Perché siamo stati educati così. Perché la madre è sacra. Perché mi ha cresciuta, protetta. E ora è mio dovere starle vicino. Ma il dovere non è una condanna. Non è una croce da portare. Eppure mi sembra di avere un macigno al collo, e qualcuno che mi sussurra: “Portalo, finché non crollerai”.

Mio fratello aiuta con i soldi, chiama, mi conforta. Ma lui è dall’altra parte dell’oceano. Non vede mamma piangere di notte, non la cerca disperato quando scompare, non raccoglie i piatti che rompe. Lui vive sereno. Io sono qui, in questa casa, in questo circolo vizioso.

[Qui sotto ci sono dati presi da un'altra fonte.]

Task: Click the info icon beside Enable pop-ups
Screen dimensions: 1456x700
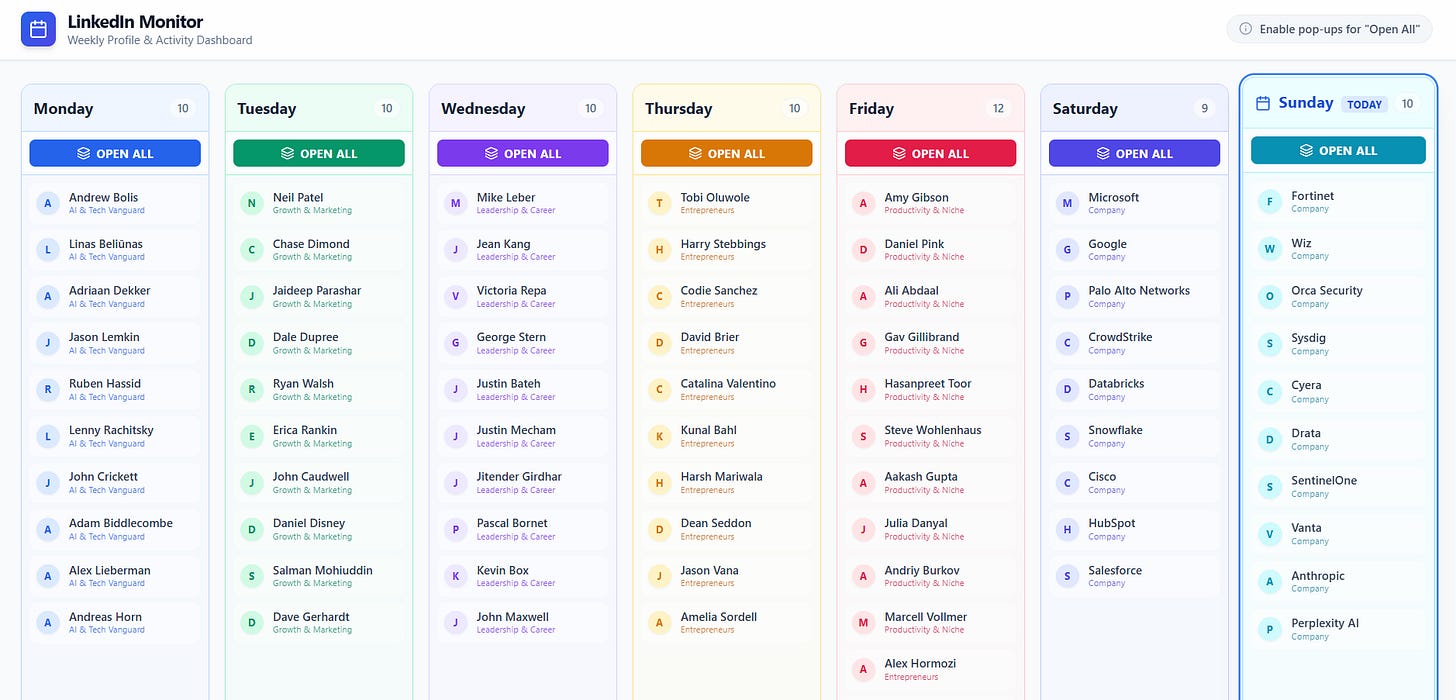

Non so cosa fare. Voglio solo respirare. Svegliarmi senza ansia. Andare a trovare mia figlia senza temere che mamma darà fuccio alla casa. Non chiedo tanto. Solo un po’ di vita. Un po’ di pace. Un po’ di me stessa.

E forse qualcuno mi giudicherà. Dirà che sono una cattiva figlia. Che una madre va portata in braccio fino alla fine. Ma provi, prima, a vivere così un anno, due, cinque. Poi mi dica cosa vuol dire essere vivi, ma senza diritto al riposo.

Non voglio abbandonare mamma. Voglio che stia bene. Che sia al sicuro. Voglio amarla, non averne paura. Ma ora—non ce la faccio più. E se c’è un posto dove sarà meglio, dove la accudiranno, dove sarà sorvegliata—forse è il caso di pensarci?

Non lo so. Davvero non lo so. Ma non ce la faccio più.